▸ **GOAL OF THE EXERCISE**
Rename every "pixels" in the items below to "px", and leave all other text unchanged.

— Begin DATASET CONTENT —

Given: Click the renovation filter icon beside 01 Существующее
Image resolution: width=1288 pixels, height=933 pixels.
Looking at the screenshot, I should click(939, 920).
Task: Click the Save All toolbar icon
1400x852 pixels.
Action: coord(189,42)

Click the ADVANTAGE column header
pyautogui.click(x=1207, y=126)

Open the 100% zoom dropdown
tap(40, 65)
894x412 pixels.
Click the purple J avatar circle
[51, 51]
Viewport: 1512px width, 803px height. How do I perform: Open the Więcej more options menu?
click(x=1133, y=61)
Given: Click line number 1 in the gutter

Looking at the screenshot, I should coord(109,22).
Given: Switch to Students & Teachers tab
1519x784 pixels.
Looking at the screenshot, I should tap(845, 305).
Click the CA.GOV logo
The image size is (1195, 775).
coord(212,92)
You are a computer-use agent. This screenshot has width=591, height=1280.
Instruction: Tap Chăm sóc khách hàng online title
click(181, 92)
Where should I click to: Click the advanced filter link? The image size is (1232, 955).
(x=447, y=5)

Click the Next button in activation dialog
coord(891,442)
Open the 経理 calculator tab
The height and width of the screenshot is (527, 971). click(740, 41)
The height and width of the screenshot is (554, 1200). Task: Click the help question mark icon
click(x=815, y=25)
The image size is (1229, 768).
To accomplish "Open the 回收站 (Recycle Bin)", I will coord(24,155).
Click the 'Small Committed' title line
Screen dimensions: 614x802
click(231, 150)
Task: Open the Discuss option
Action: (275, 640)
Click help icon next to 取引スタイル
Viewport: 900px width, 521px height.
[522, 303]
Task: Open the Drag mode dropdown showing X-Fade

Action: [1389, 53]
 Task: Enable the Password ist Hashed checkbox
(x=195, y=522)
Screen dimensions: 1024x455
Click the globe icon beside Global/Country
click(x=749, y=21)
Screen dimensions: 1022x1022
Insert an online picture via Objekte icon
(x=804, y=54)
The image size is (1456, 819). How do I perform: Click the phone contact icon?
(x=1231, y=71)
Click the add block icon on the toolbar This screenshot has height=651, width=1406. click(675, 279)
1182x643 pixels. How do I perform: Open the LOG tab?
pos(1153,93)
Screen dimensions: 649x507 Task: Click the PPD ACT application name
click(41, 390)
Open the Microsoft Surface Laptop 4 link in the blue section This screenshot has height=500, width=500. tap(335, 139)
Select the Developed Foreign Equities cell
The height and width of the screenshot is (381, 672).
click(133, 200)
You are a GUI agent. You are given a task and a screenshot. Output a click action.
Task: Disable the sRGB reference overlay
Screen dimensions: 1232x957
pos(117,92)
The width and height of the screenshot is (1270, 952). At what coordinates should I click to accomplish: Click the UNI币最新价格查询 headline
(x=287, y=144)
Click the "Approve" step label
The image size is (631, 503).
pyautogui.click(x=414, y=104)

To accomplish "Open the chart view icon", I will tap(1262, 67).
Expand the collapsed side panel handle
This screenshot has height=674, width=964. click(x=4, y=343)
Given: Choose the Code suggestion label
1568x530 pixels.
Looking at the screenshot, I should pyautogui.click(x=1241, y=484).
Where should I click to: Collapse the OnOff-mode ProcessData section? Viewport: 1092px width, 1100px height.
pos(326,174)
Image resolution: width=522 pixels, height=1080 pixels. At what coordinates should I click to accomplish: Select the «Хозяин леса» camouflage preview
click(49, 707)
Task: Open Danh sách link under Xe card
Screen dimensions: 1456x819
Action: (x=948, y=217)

— End DATASET CONTENT —

▸ **EXERCISE SOLUTION**
Given: Click the renovation filter icon beside 01 Существующее
Image resolution: width=1288 px, height=933 px.
Looking at the screenshot, I should click(939, 920).
Task: Click the Save All toolbar icon
1400x852 px.
Action: coord(189,42)

Click the ADVANTAGE column header
pyautogui.click(x=1207, y=126)

Open the 100% zoom dropdown
tap(40, 65)
894x412 px.
Click the purple J avatar circle
[51, 51]
Viewport: 1512px width, 803px height. How do I perform: Open the Więcej more options menu?
click(x=1133, y=61)
Given: Click line number 1 in the gutter

Looking at the screenshot, I should coord(109,22).
Given: Switch to Students & Teachers tab
1519x784 px.
Looking at the screenshot, I should tap(845, 305).
Click the CA.GOV logo
The image size is (1195, 775).
coord(212,92)
You are a computer-use agent. This screenshot has width=591, height=1280.
Instruction: Tap Chăm sóc khách hàng online title
click(181, 92)
Where should I click to: Click the advanced filter link? The image size is (1232, 955).
(x=447, y=5)

Click the Next button in activation dialog
coord(891,442)
Open the 経理 calculator tab
The height and width of the screenshot is (527, 971). click(740, 41)
The height and width of the screenshot is (554, 1200). Task: Click the help question mark icon
click(x=815, y=25)
The image size is (1229, 768).
To accomplish "Open the 回收站 (Recycle Bin)", I will coord(24,155).
Click the 'Small Committed' title line
Screen dimensions: 614x802
click(231, 150)
Task: Open the Discuss option
Action: (275, 640)
Click help icon next to 取引スタイル
Viewport: 900px width, 521px height.
[522, 303]
Task: Open the Drag mode dropdown showing X-Fade

Action: [1389, 53]
 Task: Enable the Password ist Hashed checkbox
(x=195, y=522)
Screen dimensions: 1024x455
Click the globe icon beside Global/Country
click(x=749, y=21)
Screen dimensions: 1022x1022
Insert an online picture via Objekte icon
(x=804, y=54)
The image size is (1456, 819). How do I perform: Click the phone contact icon?
(x=1231, y=71)
Click the add block icon on the toolbar This screenshot has height=651, width=1406. click(675, 279)
1182x643 px. How do I perform: Open the LOG tab?
pos(1153,93)
Screen dimensions: 649x507 Task: Click the PPD ACT application name
click(41, 390)
Open the Microsoft Surface Laptop 4 link in the blue section This screenshot has height=500, width=500. tap(335, 139)
Select the Developed Foreign Equities cell
The height and width of the screenshot is (381, 672).
click(133, 200)
You are a GUI agent. You are given a task and a screenshot. Output a click action.
Task: Disable the sRGB reference overlay
Screen dimensions: 1232x957
pos(117,92)
The width and height of the screenshot is (1270, 952). At what coordinates should I click to accomplish: Click the UNI币最新价格查询 headline
(x=287, y=144)
Click the "Approve" step label
The image size is (631, 503).
pyautogui.click(x=414, y=104)

To accomplish "Open the chart view icon", I will tap(1262, 67).
Expand the collapsed side panel handle
This screenshot has height=674, width=964. click(x=4, y=343)
Given: Choose the Code suggestion label
1568x530 px.
Looking at the screenshot, I should pyautogui.click(x=1241, y=484).
Where should I click to: Collapse the OnOff-mode ProcessData section? Viewport: 1092px width, 1100px height.
pos(326,174)
Image resolution: width=522 px, height=1080 px. At what coordinates should I click to accomplish: Select the «Хозяин леса» camouflage preview
click(49, 707)
Task: Open Danh sách link under Xe card
Screen dimensions: 1456x819
Action: (x=948, y=217)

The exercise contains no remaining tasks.